Agency owners are uniquely susceptible to the Reinforcement Trap. The original agency often started as a leap from freelancing or employment — and that leap produced a massive dopamine reward. Revenue came quickly, clients appeared, and the business grew. But somewhere between $500K and $3M, growth slows. The instinct is to recreate that founding rush by launching something new: a SaaS tool, a course, an e-commerce brand, a second agency in an adjacent niche.

The Hormozi Focus or Die Framework identifies this as the exact moment to apply the Niche Slap. The slowdown isn't evidence that the agency has run out of road — it's evidence that you've hit the Boss You Never Beat. For most agency owners, that boss is one of three things: systematizing delivery so it doesn't depend on you, building a sales engine that works without your personal network, or hiring and retaining senior talent. These are hard operational problems, and the natural response is to avoid them by starting something that puts you back at Level 1 where everything feels easy again.

How Should an Agency Owner Apply the Year N vs. Year Zero Comparison?

Take your agency's actual age. If you've been running it for 3 years and you're at $1.5M, project what $1.5M looks like at Year 6 with 100% of your focus — likely $5M-$10M if you solve the operational boss. Now project a new SaaS product from Year 0 to Year 3: you'll spend 12-18 months building, 6-12 months finding product-market fit, and maybe — if everything goes right — hit $500K ARR.

The agency at Year 6 demolishes the SaaS at Year 3. And that's the optimistic SaaS scenario. The honest one includes the attention tax on your agency during those three years, which means the agency likely stalls or declines while the SaaS struggles. You end up with two underperforming businesses instead of one thriving one.

What Does 'More of the Same and Better' Look Like for an Agency?

For agencies, 'more of the same and better' means: serve more clients in the same niche with the same service, but improve delivery quality, increase prices, reduce churn, and systematize operations. It does not mean adding a new service line, entering a new vertical, or building a product.

Map your permutation path: nail the delivery model for your core service → hire and train a delivery team that operates without you → expand to adjacent geographies or verticals within the same service → license your methodology or build a productized version at scale. Every stage requires depth, not breadth.

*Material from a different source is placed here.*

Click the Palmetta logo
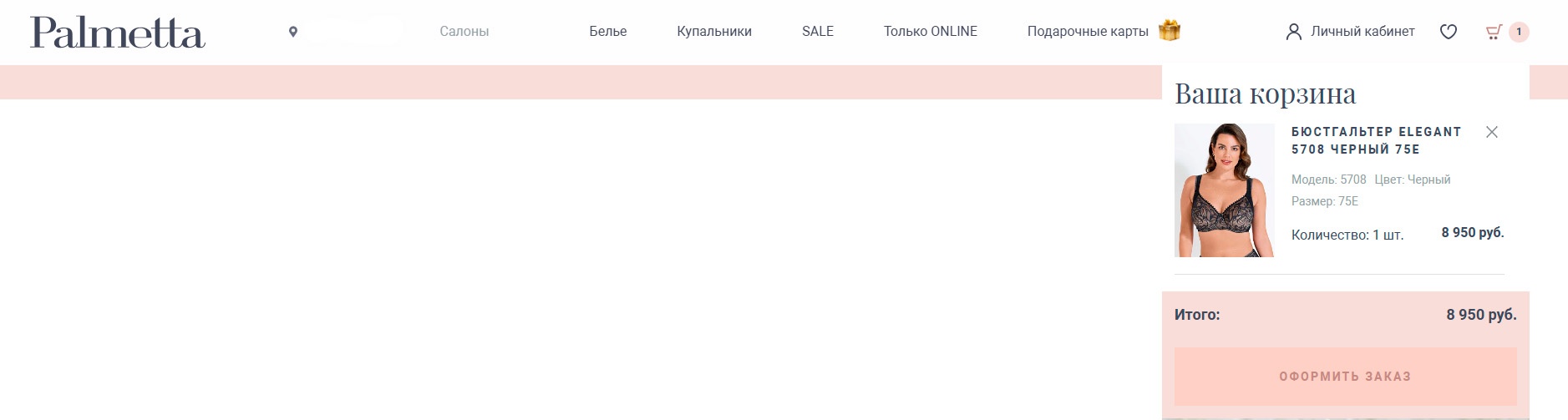This screenshot has height=420, width=1568. [118, 33]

The specific boss you need to beat is almost certainly operational: Can you deliver results without being personally involved in every client engagement? Until you solve that, nothing else matters — and adding a second venture guarantees you never solve it.

What's the Next Step for Agency Owners?

Inventory every venture and side project consuming your mental bandwidth. Apply the Niche Slap: shut down, sell, or hand off everything except the core agency. Identify the Boss You Never Beat — the specific operational problem you've been avoiding. Find three people who have solved that exact problem at your revenue level. Install 'more of the same and better' as your operating instruction for the next 12 months. Set your 10-Year Slug timeline and stop expecting Year-2 results from a Year-6 business.

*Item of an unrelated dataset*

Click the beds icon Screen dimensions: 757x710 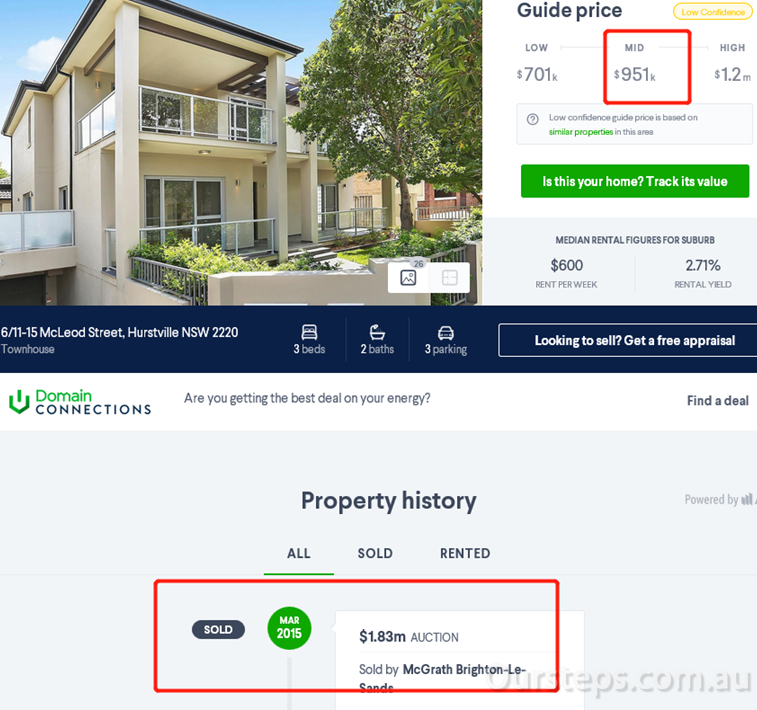(309, 332)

// FREQUENTLY ASKED QUESTIONS

Should I shut down my SaaS side project to focus on my agency?

Yes — if you're the active operator of the agency and the SaaS is consuming meaningful mental bandwidth. The Year N vs. Year Zero Comparison almost always favors the agency because it already has revenue, clients, and operational knowledge. The SaaS at Year 0-1 is competing against compounding returns you're leaving on the table by splitting focus. Shut it down, sell it, or hand it off completely.

My agency revenue has been flat for two years — isn't that a sign I should try something else?

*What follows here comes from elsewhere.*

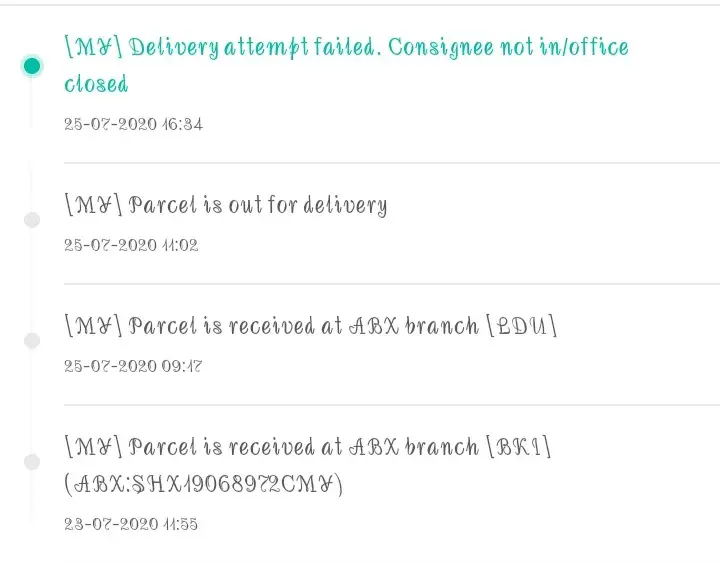Click the 25-07-2020 16:34 timestamp

(x=133, y=125)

Flat revenue is usually a sign you've hit the Boss You Never Beat — not that the model is broken. For agencies, the boss is typically one of: systematizing delivery, building a sales engine beyond your personal network, or hiring senior talent. These are solvable operational problems. Starting something new resets your clock to Year 0 and guarantees you'll hit the same boss in the new venture eventually.

Can I add a new service line to my agency or does the framework say no?

Adding a new service line is a milder version of the same attention-splitting problem. The framework's instruction is 'more of the same and better' — serve more clients with your existing service at higher quality and higher prices before adding complexity. Complexity should arrive naturally with scale. If your current service line isn't fully exploited, a new one is manufactured complexity disguised as growth.